2011-11-13

The Irish Times

Publish these! Fictitious books we wish were real  

WITH ALAN PARTRIDGE’S memoir I, Partridge  flying off the shelves, maybe the time has come for some other books by fictitious characters.

A few years ago I was watching a classic Simpsons  episode with my brother. When Bart saves Mr Burns’s life by donating blood, the newly invigorated tycoon gets started on his epic biography, Will There Ever be a Rainbow? “That’d be a deadly book,” said my sibling.

And he’s right.
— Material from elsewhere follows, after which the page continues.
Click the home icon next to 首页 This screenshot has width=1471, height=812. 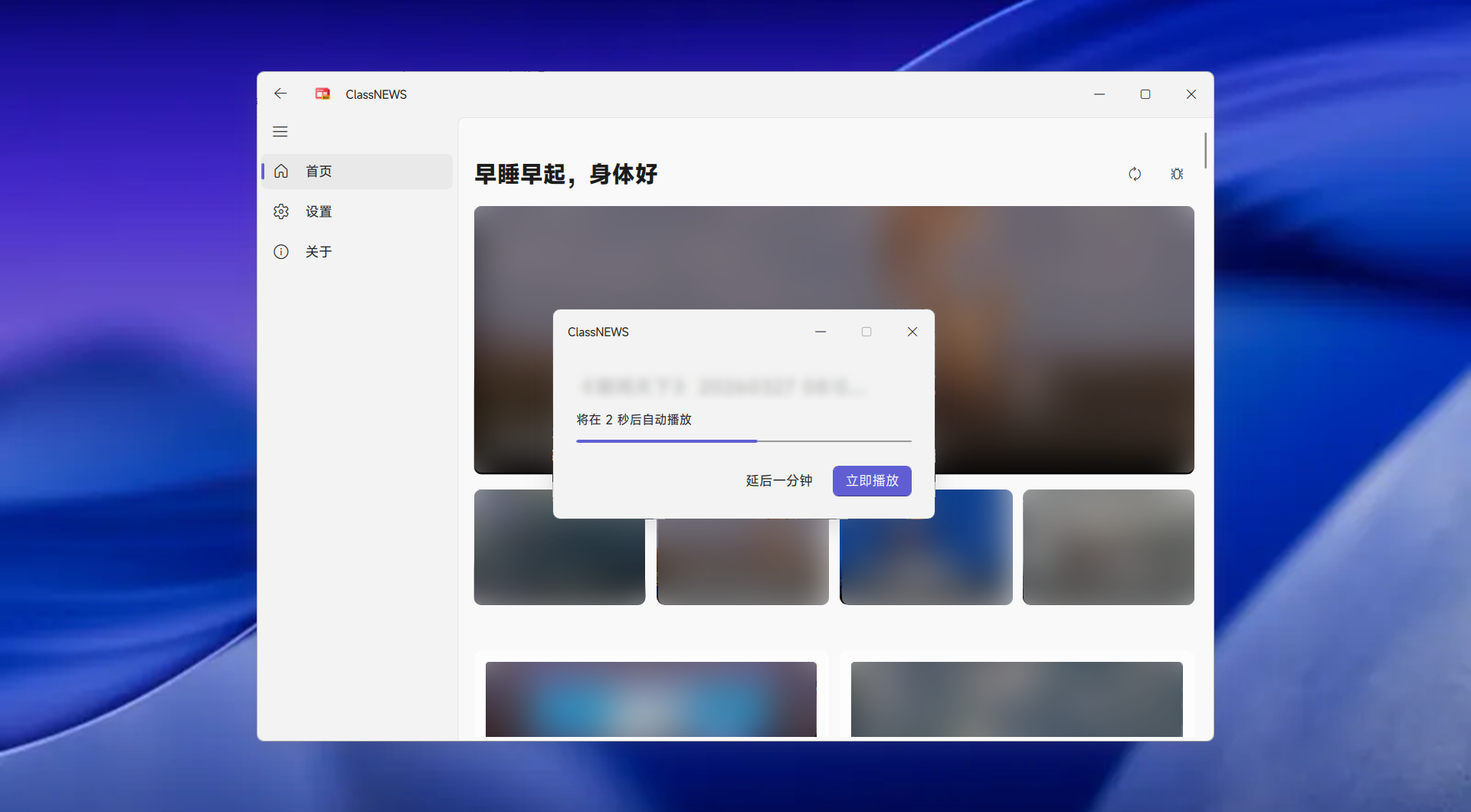pyautogui.click(x=281, y=171)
Mr Burns has led an extraordinary life: abandoning his parents as a boy to live with a strange billionaire; fighting in the second World War for the Allies (but also befriending Nazis); inheriting an atom mill; getting to know Nixon and Elvis; pioneering international air travel (while stealing the only ever trillion-dollar bill); surviving a baby-inflicted gunshot wound; and, of course, establishing a nuclear power plant. It would read like a cross between the satirical humour of Well Remembered Days, by Arthur Mathews, and a sweeping historical epic.

In other fake characters’ books, there’s the appeal of the unreliable narrator. The CIA agent Osbourne Cox (played by John Malkovich) in Burn after Reading spends a lot of time on his “mem-wahs”. We know that he has an inaccurately high opinion of himself, so it would be fun trying to read between the lines, sifting the truth from his half-truths.
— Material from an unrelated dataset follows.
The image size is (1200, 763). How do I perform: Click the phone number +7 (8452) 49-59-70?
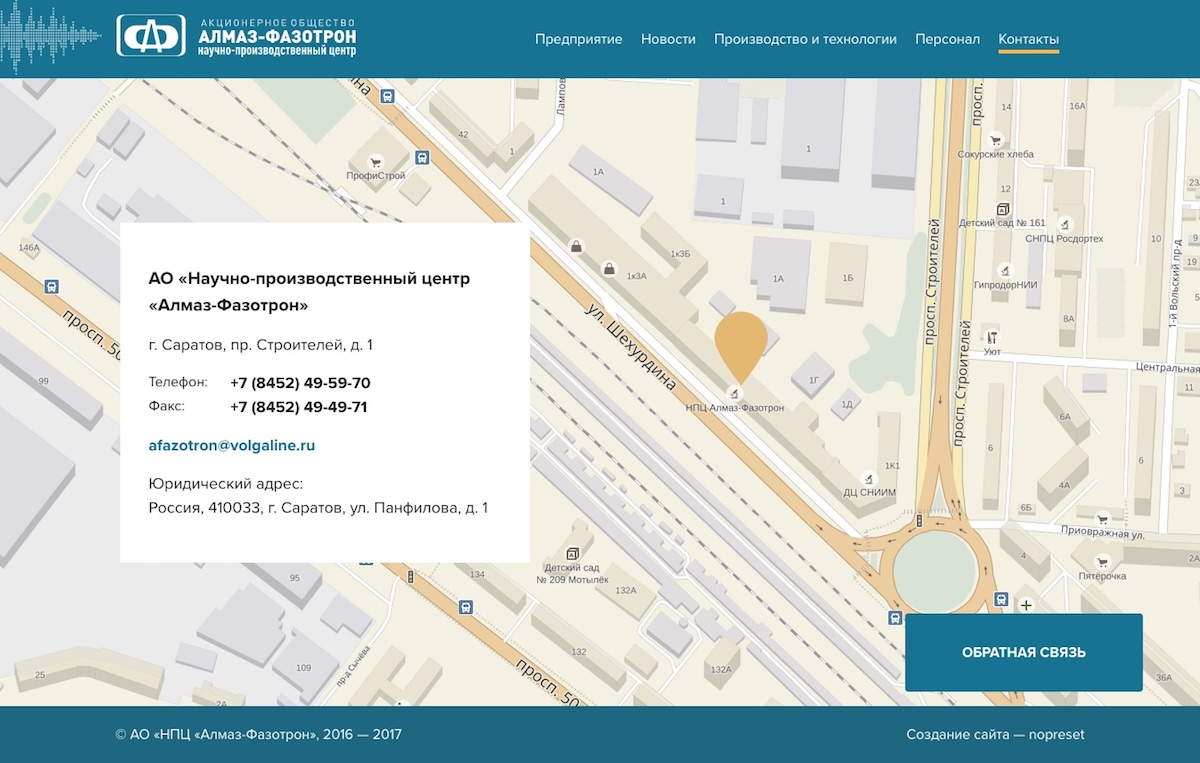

It’s not just writing fiction that attracts these characters. In the US version of The Office  , Michael Scott (Steve Carell) is penning the ill-advised corporate book Somehow I Manage.  This would be a great read, not least because Scott’s little speeches in the show already sound as if they’re from a disastrous self-help course: “The atmosphere that I’ve tried to create here is that I’m a friend first and a boss second, and probably an entertainer third.”
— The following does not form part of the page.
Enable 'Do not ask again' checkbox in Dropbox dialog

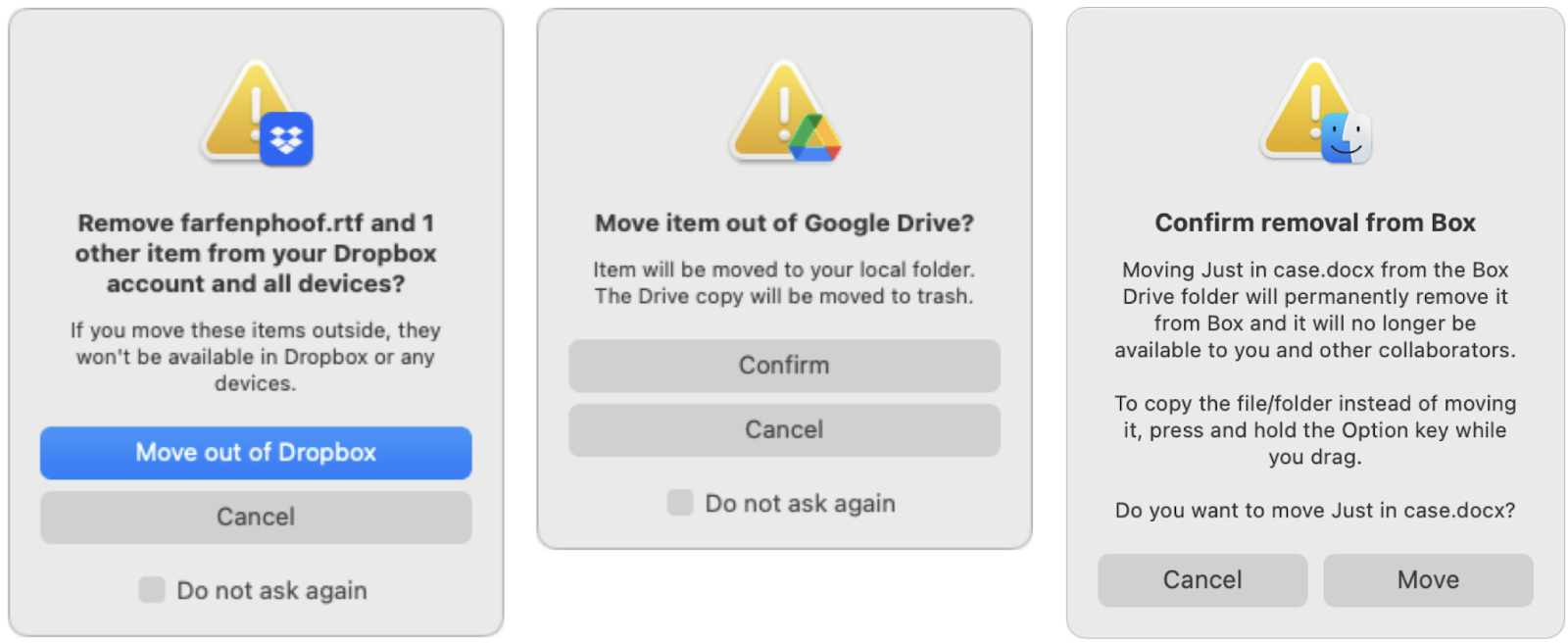(152, 589)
Often the appeal of these books would be much simpler. For example, Romancing the Stone  , written by Kathleen Turner’s character in the film of the same name, seems a potentially lively love story/swashbuckler. The passages of the book Emma Thompson is writing in Stranger Than Fiction  are quite elegant, and what we hear of the hero’s massive mission statement (written by the film’s director, Cameron Crowe) in Jerry Maguire  is rousing.

As we’ve seen with the Partridge book, when we’re lucky these works break the fourth wall and appear in real-life shops. The Mad Men  character Roger Sterling (played by John Slattery) has now written a memoir, Sterling’s Gold, and AMC, the TV company that makes the show, has seen fit to publish it. Sterling fought in the Korean War and followed that by working in the family business, a pioneering, influential ad agency. The book’s main selling point is the ad man’s cheeky dry wit. Sample quote: “When God closes a door, he opens a dress.”